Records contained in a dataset
========================

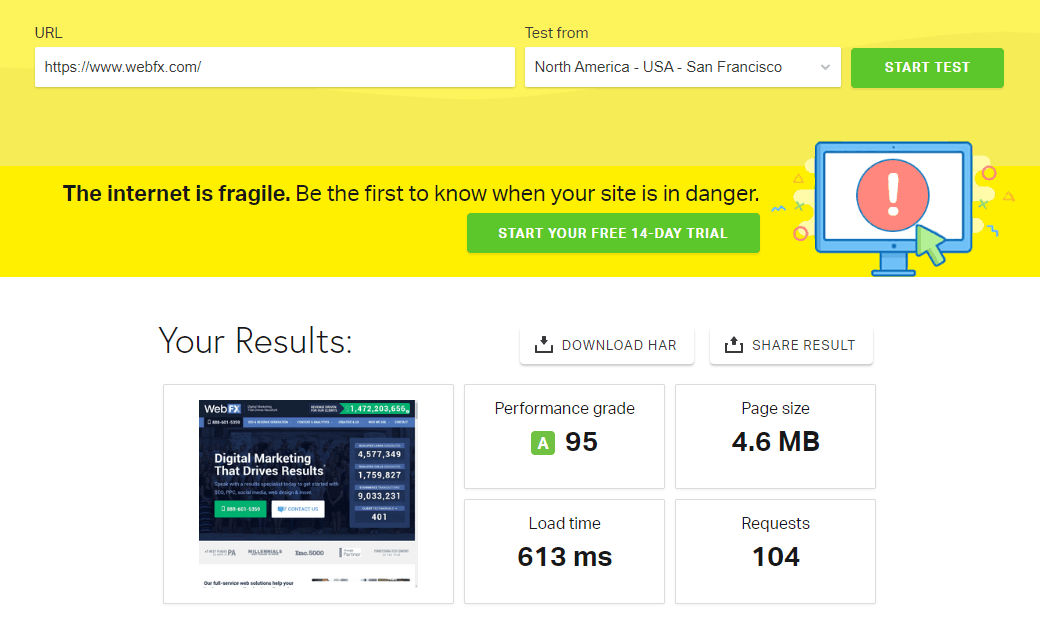Click the SHARE RESULT link
This screenshot has width=1040, height=631.
[x=791, y=343]
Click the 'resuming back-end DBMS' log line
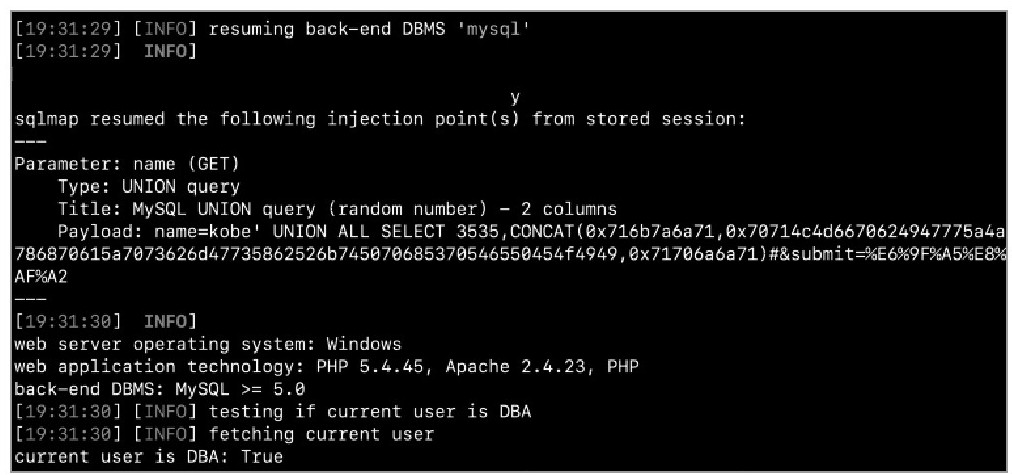Screen dimensions: 1012x475 [x=272, y=30]
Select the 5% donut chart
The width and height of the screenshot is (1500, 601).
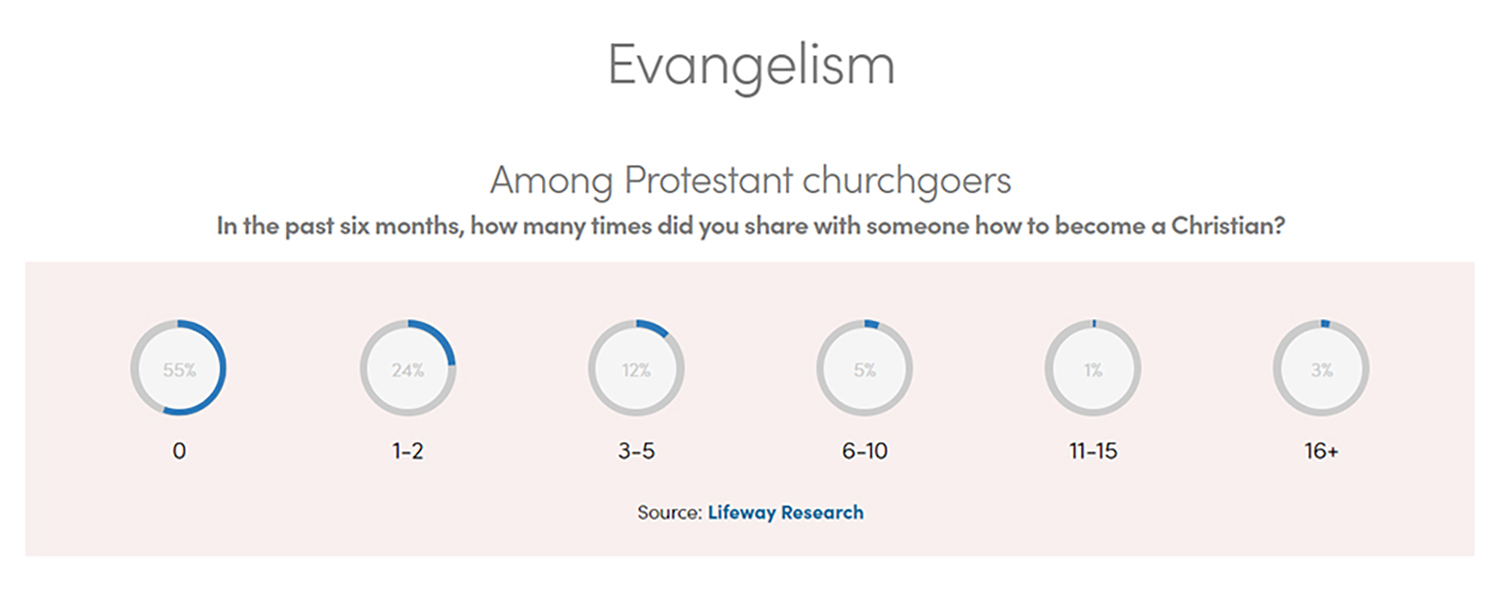(x=865, y=368)
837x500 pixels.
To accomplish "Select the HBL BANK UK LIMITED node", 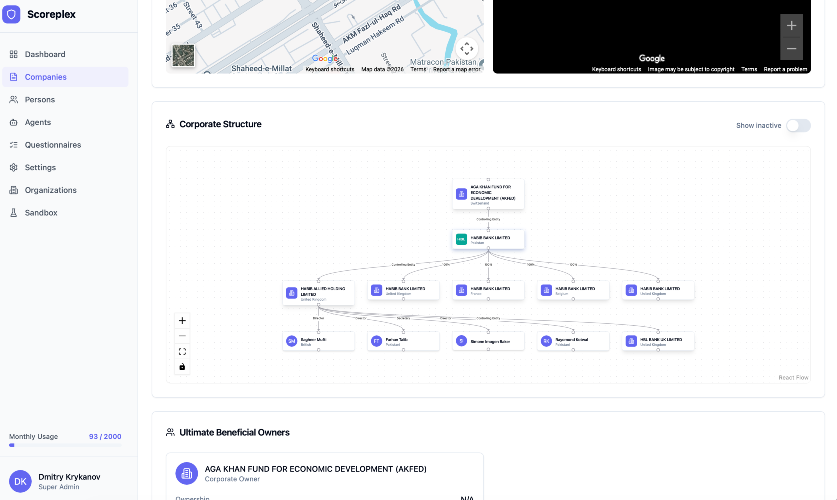I will click(658, 341).
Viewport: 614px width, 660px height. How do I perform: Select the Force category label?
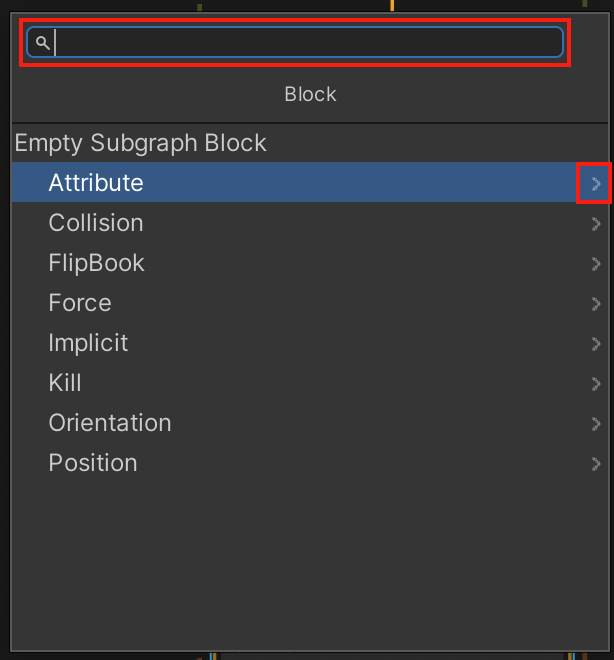(x=80, y=303)
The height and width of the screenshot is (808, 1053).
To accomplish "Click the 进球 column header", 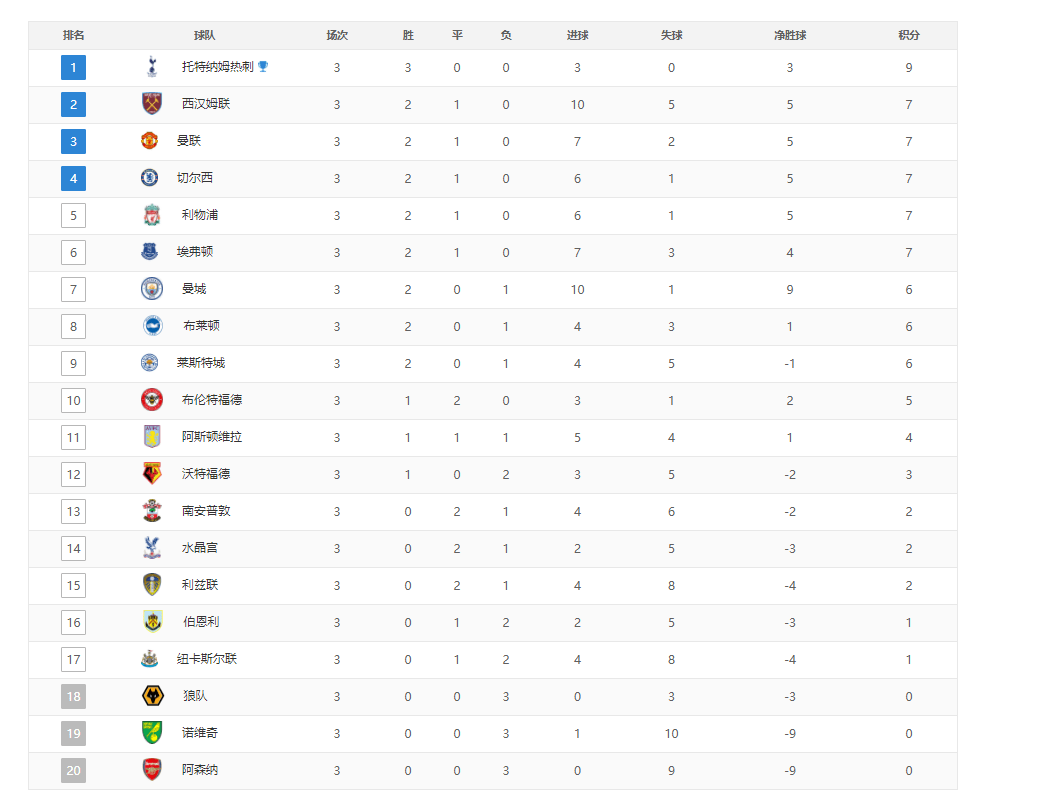I will coord(578,36).
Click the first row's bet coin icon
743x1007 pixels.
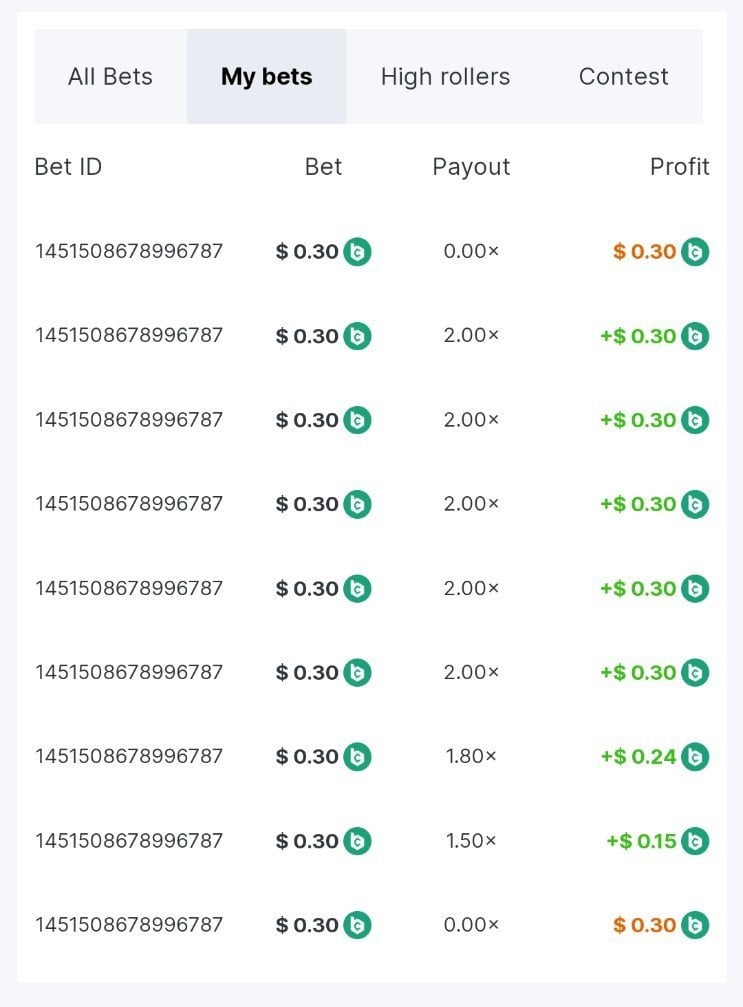(x=357, y=251)
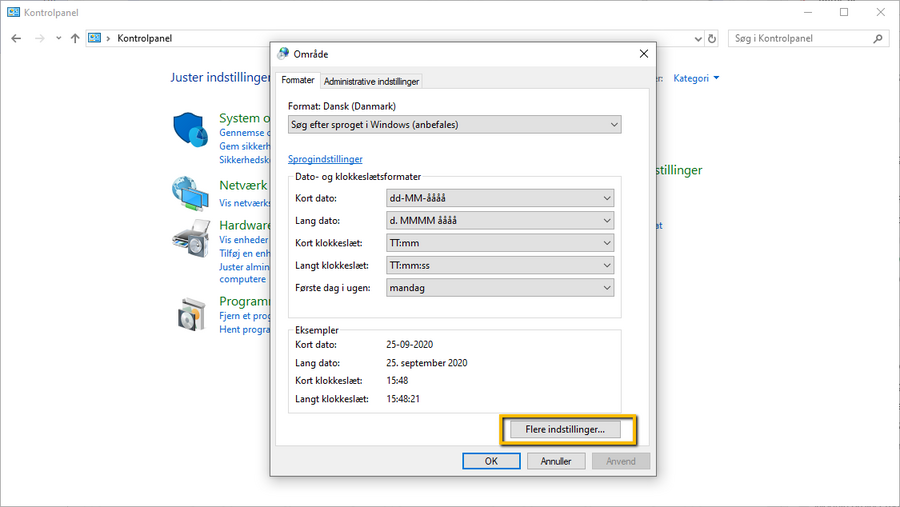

========================

All that is required is the lines from the line containing "Click the first row's bet coin icon" through the end of the records above, copied exactly, and none of the pictures.

Click the first row's bet coin icon
743x1007 pixels.
(x=357, y=251)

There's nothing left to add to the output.